Die Panels waren so konzipiert, dass jeweils eine Innen- und eine Außenperspektive gegenübergestellt wurden. Als Gesprächspartnter konnte die BAKS begrüßen:

  • Dr. W. Otto Lampe, Beauftragter für Vereinte Nationen des Auswärtigen Amts
  • Eric Gujer, Deutschland-Korrespondent der „Neuen Zürcher Zeitung“
  • Generalleutnant Jürgen Bornemann, Generaldirektor des Internationalen Militärstabes bei der NATO in Brüssel
  • Dr.
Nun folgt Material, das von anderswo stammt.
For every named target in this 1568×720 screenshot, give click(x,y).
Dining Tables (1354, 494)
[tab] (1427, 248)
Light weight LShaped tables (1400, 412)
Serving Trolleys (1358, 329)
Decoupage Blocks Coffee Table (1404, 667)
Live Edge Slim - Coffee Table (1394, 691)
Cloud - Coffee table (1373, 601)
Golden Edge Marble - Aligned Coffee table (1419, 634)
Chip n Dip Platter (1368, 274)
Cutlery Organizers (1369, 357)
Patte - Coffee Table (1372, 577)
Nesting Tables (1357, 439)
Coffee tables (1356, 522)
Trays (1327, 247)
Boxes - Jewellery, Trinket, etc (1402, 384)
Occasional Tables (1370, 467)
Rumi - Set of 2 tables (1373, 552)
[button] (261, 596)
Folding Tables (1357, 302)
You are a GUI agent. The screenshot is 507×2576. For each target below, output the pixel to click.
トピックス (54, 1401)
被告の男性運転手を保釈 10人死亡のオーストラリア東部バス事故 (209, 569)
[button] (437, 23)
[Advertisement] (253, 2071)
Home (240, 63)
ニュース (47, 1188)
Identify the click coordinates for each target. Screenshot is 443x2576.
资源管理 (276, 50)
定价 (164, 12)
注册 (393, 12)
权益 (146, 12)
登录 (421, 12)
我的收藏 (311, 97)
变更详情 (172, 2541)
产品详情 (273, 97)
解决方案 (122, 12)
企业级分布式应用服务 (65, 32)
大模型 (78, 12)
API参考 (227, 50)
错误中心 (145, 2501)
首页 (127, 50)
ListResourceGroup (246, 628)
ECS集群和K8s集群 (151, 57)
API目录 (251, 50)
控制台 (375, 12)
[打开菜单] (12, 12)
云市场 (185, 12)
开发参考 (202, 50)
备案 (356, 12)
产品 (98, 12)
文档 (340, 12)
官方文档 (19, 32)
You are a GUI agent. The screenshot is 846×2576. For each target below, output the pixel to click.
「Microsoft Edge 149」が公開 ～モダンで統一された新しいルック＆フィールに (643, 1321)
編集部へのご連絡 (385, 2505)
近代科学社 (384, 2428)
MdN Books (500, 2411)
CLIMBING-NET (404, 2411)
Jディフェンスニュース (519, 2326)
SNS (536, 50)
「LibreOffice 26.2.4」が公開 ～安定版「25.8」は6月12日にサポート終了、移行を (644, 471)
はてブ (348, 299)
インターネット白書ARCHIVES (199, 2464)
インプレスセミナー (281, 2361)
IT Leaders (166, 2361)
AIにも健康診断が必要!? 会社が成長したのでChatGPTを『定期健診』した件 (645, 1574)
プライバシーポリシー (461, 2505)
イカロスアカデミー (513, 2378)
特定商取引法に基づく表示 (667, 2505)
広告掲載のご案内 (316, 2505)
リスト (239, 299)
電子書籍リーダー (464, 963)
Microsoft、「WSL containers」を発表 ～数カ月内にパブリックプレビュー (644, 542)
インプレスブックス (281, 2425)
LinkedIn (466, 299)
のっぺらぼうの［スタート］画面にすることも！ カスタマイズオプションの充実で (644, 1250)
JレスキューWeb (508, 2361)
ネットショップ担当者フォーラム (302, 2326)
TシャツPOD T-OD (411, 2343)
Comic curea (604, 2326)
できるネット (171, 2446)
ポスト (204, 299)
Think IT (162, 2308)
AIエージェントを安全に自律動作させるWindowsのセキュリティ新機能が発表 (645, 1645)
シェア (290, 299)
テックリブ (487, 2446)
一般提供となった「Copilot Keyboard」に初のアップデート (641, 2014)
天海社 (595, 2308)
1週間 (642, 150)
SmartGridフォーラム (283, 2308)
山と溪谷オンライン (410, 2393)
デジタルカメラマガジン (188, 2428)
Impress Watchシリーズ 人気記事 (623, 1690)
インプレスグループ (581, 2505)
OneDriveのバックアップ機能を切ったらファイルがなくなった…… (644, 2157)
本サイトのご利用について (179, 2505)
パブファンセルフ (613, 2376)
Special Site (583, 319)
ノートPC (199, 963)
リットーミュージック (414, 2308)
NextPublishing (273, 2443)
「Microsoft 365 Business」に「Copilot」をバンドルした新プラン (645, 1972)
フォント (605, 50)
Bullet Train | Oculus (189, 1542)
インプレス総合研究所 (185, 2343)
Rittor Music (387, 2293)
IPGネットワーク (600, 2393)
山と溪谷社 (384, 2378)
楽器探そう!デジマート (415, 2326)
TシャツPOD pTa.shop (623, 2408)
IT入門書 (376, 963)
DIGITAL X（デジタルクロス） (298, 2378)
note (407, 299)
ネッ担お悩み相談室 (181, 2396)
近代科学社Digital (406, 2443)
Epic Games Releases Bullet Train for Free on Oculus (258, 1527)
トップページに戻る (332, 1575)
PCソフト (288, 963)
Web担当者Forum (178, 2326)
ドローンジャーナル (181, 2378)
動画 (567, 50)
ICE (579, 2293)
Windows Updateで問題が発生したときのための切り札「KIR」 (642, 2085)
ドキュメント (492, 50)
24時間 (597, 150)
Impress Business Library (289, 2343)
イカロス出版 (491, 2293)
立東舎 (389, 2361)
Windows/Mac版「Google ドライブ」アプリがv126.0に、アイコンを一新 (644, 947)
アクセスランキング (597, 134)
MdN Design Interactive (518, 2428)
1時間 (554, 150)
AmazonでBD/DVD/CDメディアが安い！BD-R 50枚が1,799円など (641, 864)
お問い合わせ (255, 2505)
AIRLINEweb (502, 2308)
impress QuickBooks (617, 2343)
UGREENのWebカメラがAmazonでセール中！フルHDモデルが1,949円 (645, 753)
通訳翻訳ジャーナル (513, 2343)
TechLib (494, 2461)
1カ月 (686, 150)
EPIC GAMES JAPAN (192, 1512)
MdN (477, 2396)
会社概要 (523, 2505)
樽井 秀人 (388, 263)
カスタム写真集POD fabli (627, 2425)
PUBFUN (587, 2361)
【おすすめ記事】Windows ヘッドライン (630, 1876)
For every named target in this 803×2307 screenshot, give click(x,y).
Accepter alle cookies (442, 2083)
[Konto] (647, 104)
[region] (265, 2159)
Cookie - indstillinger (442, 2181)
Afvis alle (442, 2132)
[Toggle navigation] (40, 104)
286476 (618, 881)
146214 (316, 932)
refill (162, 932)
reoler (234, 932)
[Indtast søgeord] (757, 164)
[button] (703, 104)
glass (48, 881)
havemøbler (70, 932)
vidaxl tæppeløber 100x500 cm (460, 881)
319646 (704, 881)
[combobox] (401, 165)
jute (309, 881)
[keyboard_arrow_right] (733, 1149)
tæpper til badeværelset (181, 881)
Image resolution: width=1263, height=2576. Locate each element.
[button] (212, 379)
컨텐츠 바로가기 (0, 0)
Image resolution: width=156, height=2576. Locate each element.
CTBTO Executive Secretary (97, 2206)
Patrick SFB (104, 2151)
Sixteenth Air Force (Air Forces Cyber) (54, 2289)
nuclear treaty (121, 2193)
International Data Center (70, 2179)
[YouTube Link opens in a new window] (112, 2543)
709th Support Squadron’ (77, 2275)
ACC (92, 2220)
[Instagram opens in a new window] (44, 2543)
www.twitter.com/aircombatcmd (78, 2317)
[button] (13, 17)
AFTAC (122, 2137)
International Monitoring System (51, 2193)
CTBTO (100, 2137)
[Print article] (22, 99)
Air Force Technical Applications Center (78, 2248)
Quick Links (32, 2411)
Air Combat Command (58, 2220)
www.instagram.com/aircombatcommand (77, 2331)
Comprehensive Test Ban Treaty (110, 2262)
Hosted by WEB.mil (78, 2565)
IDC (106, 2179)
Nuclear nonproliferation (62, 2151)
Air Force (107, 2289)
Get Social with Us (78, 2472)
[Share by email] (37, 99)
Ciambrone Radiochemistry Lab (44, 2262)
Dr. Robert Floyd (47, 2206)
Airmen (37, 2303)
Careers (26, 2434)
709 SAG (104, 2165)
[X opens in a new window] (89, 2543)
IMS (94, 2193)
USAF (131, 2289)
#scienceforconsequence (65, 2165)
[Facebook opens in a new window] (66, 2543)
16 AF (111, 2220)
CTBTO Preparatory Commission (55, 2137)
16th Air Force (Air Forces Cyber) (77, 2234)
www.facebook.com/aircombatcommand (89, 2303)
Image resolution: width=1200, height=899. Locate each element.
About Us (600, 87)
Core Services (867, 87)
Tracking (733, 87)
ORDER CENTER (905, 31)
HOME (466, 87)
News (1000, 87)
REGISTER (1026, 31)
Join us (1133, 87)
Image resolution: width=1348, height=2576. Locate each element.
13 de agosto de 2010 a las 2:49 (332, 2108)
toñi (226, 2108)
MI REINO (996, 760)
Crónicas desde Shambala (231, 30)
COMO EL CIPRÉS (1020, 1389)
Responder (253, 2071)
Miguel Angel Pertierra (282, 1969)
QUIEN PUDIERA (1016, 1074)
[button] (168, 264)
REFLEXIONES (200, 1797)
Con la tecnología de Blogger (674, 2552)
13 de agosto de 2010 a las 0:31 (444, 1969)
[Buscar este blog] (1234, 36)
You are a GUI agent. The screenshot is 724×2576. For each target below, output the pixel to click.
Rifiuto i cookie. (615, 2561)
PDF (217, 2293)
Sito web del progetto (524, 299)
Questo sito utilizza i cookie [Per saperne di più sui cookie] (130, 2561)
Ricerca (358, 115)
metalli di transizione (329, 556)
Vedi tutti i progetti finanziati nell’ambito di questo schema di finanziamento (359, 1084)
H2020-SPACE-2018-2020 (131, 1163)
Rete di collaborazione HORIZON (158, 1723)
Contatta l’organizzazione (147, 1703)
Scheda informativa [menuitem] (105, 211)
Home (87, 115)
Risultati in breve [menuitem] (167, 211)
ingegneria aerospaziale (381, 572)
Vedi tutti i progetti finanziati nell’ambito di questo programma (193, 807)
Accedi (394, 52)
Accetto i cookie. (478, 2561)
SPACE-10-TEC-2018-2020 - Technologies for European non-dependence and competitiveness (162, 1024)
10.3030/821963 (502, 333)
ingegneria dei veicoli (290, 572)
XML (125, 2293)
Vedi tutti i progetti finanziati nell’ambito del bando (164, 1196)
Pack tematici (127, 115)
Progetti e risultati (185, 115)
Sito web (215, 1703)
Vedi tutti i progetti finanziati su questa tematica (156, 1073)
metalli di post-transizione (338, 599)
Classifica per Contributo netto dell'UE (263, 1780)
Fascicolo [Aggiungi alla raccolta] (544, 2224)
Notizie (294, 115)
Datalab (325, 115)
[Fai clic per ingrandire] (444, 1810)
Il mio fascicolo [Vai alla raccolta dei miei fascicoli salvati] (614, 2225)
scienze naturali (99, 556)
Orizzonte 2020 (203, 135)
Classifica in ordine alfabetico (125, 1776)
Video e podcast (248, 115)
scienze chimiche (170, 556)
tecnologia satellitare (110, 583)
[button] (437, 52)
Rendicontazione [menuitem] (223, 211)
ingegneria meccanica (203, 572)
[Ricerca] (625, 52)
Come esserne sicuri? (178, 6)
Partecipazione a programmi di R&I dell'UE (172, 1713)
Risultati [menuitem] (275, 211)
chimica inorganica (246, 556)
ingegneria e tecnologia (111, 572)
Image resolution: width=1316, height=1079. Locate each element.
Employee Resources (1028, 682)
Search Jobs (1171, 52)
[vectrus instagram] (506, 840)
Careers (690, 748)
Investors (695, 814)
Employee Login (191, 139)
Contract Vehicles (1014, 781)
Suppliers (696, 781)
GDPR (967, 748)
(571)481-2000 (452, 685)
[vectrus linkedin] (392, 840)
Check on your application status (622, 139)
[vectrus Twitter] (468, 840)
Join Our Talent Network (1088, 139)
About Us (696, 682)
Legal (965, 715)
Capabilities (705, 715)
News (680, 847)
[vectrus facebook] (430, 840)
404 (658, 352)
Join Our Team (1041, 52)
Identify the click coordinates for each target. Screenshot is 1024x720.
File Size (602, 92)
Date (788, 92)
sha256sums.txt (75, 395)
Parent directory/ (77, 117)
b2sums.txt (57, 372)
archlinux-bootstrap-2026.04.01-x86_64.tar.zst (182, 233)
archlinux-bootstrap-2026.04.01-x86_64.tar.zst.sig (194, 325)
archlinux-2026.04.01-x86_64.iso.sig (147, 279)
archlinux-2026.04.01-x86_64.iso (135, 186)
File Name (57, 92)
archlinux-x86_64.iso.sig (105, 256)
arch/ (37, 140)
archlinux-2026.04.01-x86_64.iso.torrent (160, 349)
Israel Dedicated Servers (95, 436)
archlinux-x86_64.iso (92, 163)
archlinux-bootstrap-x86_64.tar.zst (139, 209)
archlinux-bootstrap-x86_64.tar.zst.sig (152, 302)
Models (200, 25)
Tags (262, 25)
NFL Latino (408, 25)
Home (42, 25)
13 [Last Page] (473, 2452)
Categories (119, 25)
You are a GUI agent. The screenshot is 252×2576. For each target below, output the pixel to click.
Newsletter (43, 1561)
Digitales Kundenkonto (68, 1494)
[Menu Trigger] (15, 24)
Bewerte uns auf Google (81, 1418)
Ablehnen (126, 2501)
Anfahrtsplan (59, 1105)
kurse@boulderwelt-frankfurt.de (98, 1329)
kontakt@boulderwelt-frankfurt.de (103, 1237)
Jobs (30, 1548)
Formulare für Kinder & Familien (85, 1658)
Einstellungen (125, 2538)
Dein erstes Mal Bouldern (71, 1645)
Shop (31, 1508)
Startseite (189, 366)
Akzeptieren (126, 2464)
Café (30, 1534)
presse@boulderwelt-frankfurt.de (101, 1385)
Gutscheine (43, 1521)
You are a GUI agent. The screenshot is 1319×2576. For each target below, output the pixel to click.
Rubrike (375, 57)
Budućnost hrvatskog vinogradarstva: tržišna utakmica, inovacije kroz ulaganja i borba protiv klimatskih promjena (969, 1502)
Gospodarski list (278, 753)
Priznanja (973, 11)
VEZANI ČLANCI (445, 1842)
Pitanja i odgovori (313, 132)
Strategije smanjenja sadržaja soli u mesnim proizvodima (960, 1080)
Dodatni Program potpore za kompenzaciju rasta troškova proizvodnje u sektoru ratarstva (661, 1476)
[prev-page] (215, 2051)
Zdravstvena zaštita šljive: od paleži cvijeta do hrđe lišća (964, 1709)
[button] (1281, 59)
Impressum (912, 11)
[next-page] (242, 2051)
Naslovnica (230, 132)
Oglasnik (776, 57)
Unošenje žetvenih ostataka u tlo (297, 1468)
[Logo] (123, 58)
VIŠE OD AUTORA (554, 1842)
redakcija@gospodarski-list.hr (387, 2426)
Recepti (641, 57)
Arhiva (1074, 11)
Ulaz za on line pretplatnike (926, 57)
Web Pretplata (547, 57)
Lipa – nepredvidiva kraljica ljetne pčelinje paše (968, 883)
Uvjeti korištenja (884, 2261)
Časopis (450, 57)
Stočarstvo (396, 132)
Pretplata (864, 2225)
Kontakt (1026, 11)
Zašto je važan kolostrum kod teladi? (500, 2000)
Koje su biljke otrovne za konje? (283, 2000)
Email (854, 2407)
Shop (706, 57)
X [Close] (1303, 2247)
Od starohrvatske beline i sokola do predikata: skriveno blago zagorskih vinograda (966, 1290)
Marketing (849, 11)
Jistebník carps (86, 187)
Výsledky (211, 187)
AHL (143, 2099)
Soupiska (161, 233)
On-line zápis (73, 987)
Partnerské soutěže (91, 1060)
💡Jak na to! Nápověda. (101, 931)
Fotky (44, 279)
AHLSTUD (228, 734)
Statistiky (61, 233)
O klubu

Karl-Heinz Kamp, Forschungsdirektor am NATO Defense College in ROM
  • Botschafter Wolfgang Ischinger, Generalbevollmächtigter für Regierungsbeziehungen bei der Allianz SE und Vorsitzender der Münchner Sicherheitskonferenz
  • John Christian Kornblum, ehemaliger US-Botschafter in Deutschland

Ein Herr steht am Rednerpult und hält einen Vortrag

Paul-Elmar Jöris, der diesjährige Karl-Carstens-Preisträger, während seines Vortrages
Quelle: Bundesakademie für Sicherheitspolitik

Wie ein roter Faden zog sich die Forderung nach einer Vertiefung der EU und einer Neuorientierung der transatlantischen Beziehungen durch die Diskussionen. Außerdem wurde wiederholt auf die Notwendigkeit einer Intensivierung der NATO-Russland-Beziehungen hingewiesen.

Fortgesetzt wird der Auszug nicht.